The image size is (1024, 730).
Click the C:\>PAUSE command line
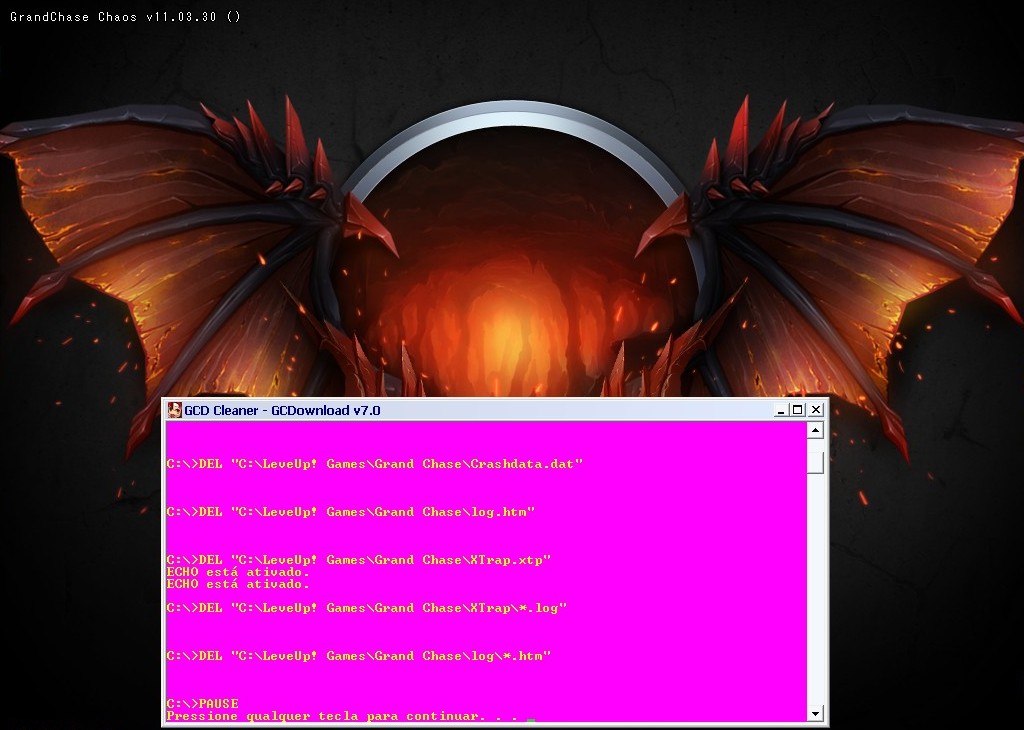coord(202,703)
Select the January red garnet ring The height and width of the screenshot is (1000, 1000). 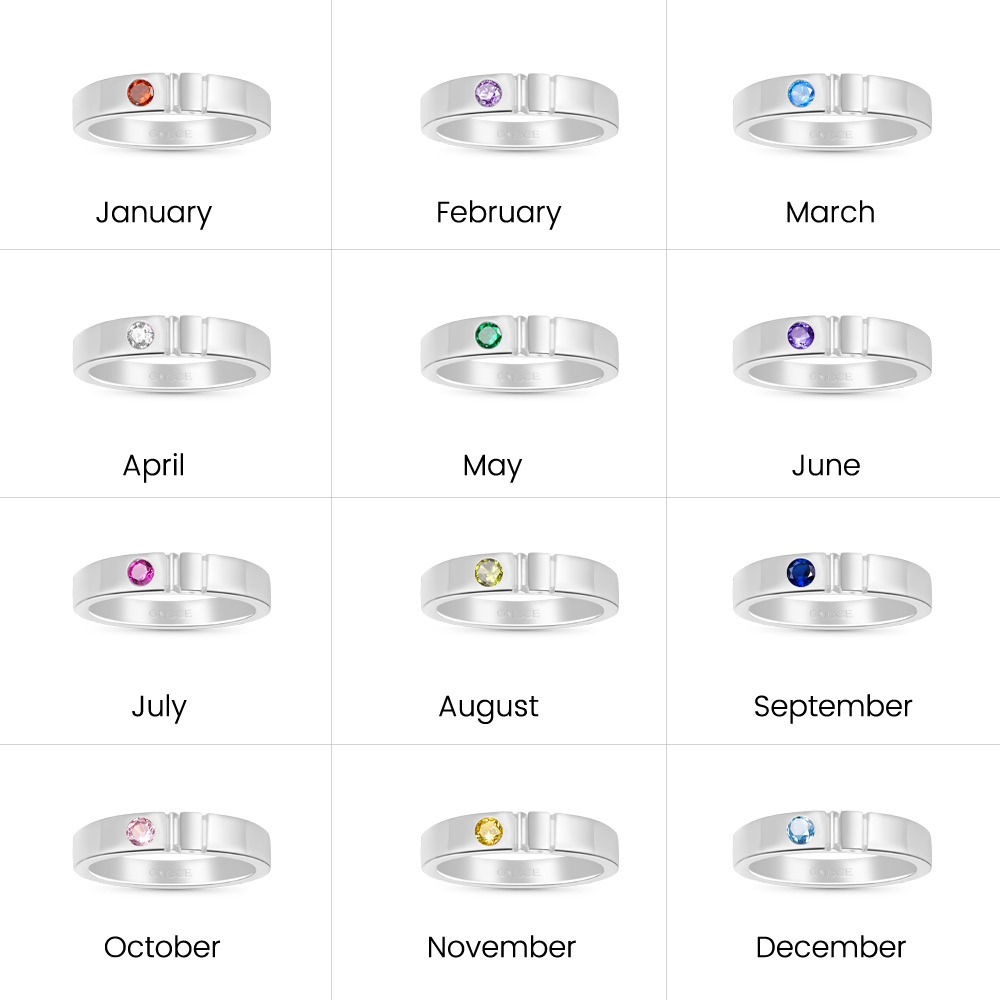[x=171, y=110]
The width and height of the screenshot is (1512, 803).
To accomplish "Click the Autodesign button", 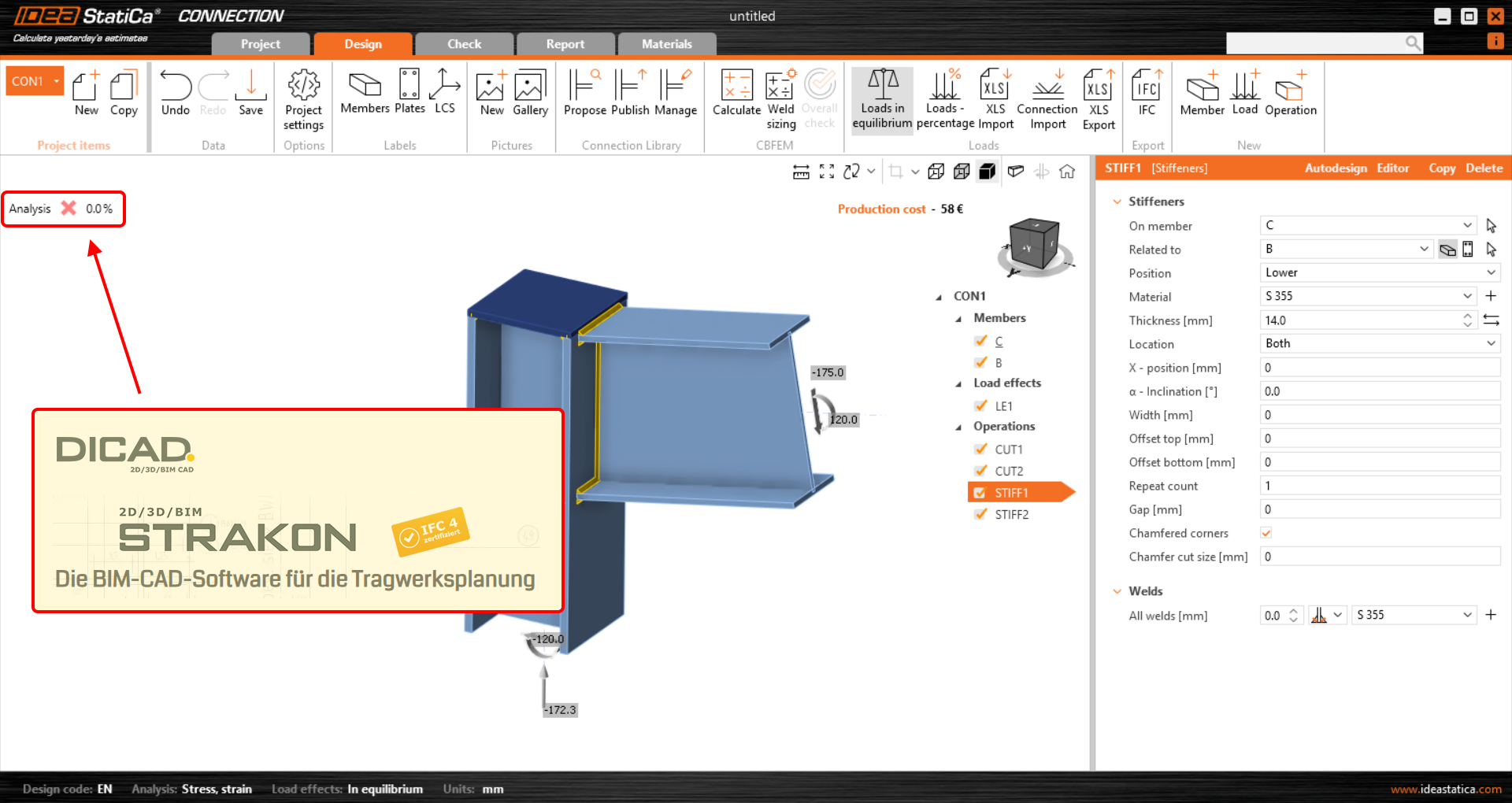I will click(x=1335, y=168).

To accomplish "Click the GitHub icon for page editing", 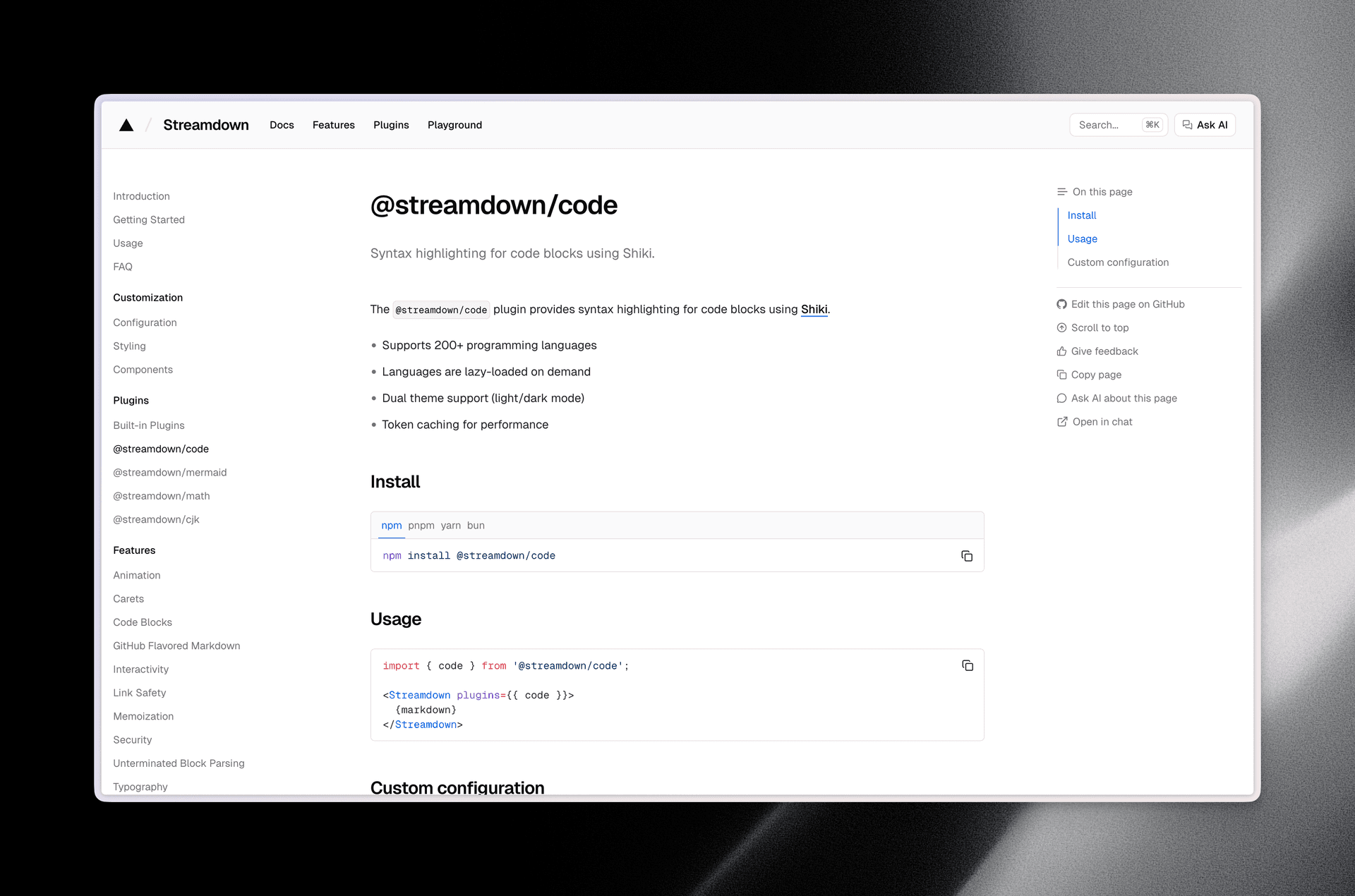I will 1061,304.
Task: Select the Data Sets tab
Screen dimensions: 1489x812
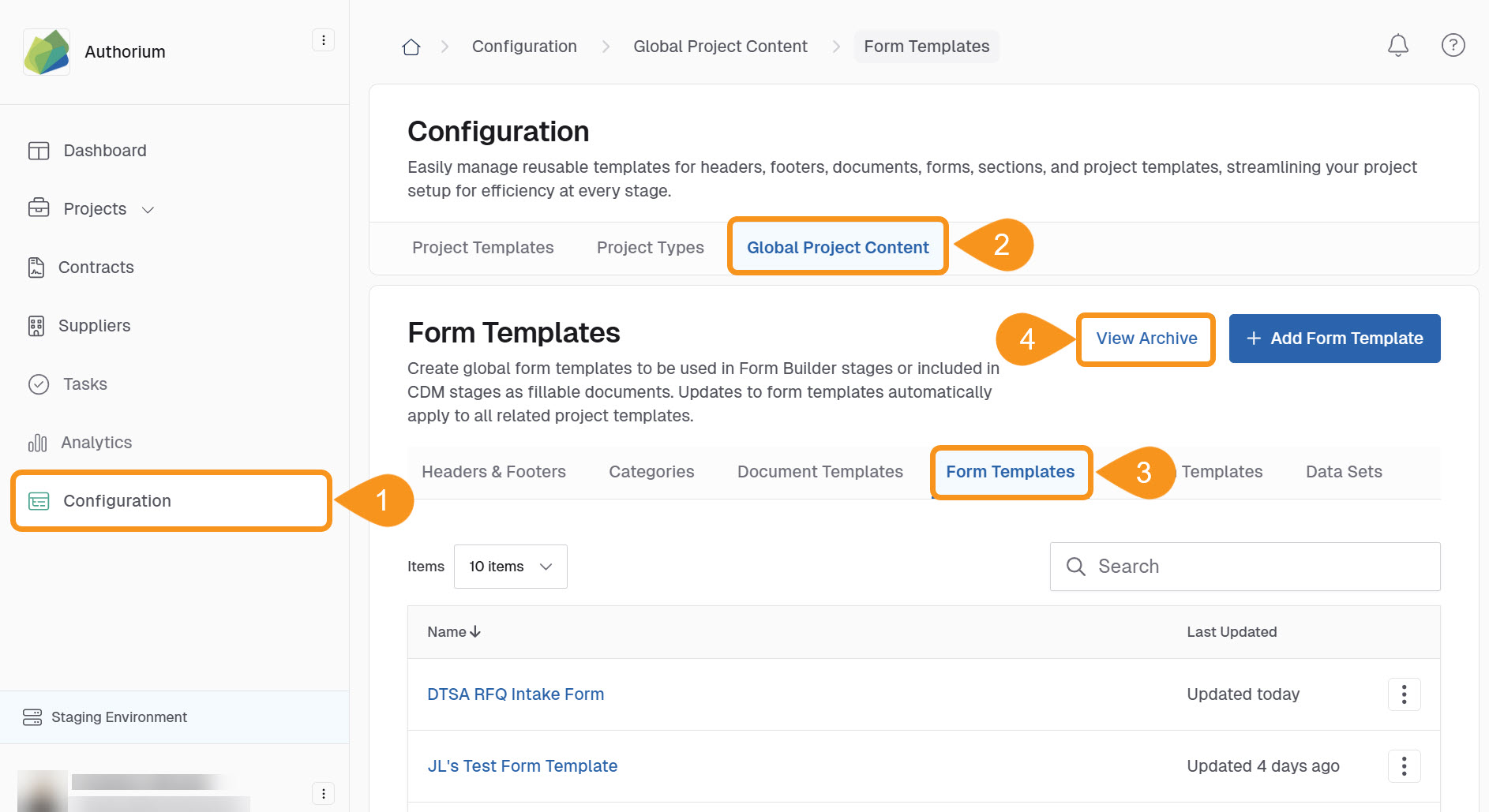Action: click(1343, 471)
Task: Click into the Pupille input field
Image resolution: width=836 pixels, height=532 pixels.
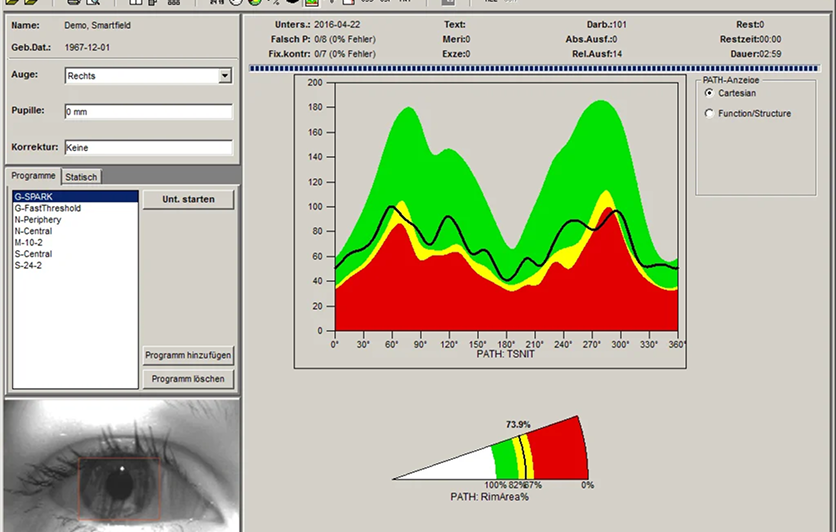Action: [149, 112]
+ + + +
### Aim of the exercise:
Render the part of the listing that opens with the line containing "Task: Click into the Pupille input field" and runs through the end of the listing as a numbered list, skipping blank lines and leaving out the pictures.

### The response:
1. Task: Click into the Pupille input field
2. Image resolution: width=836 pixels, height=532 pixels.
3. Action: [149, 112]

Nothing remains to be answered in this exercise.